## [The data]
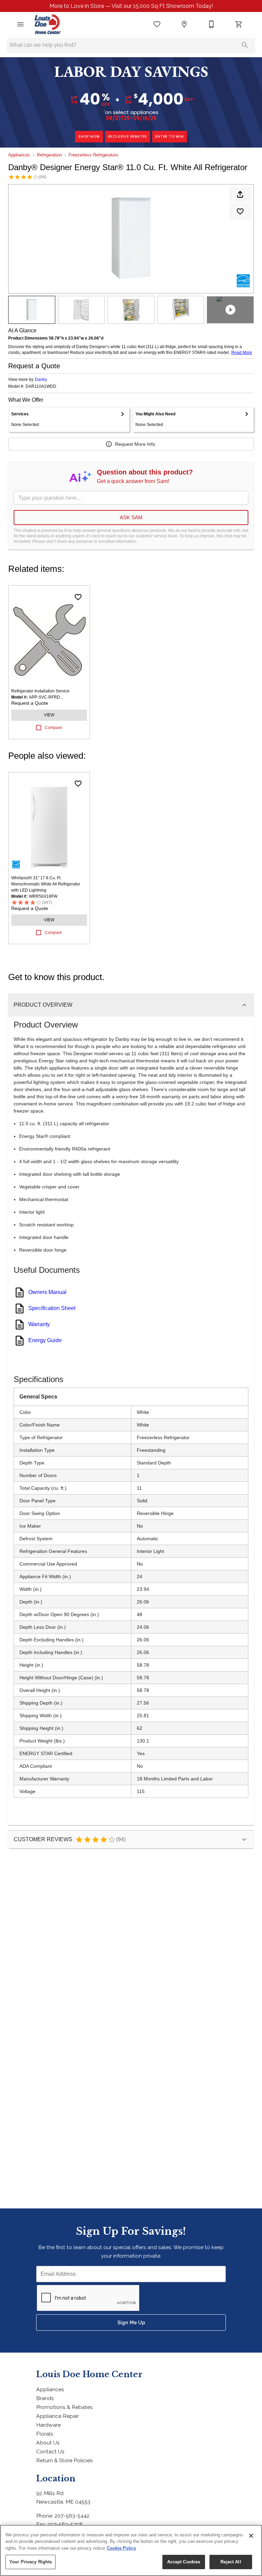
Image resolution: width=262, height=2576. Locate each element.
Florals (44, 2433)
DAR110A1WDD (41, 386)
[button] (20, 24)
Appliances (19, 154)
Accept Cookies (184, 2561)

## [Assigned task]
Your copy must match the records above exactly, apart from the pictures, which are excluded.

## [Reply to the exercise]
Image resolution: width=262, height=2576. Locate each element.
Florals (44, 2433)
DAR110A1WDD (41, 386)
[button] (20, 24)
Appliances (19, 154)
Accept Cookies (184, 2561)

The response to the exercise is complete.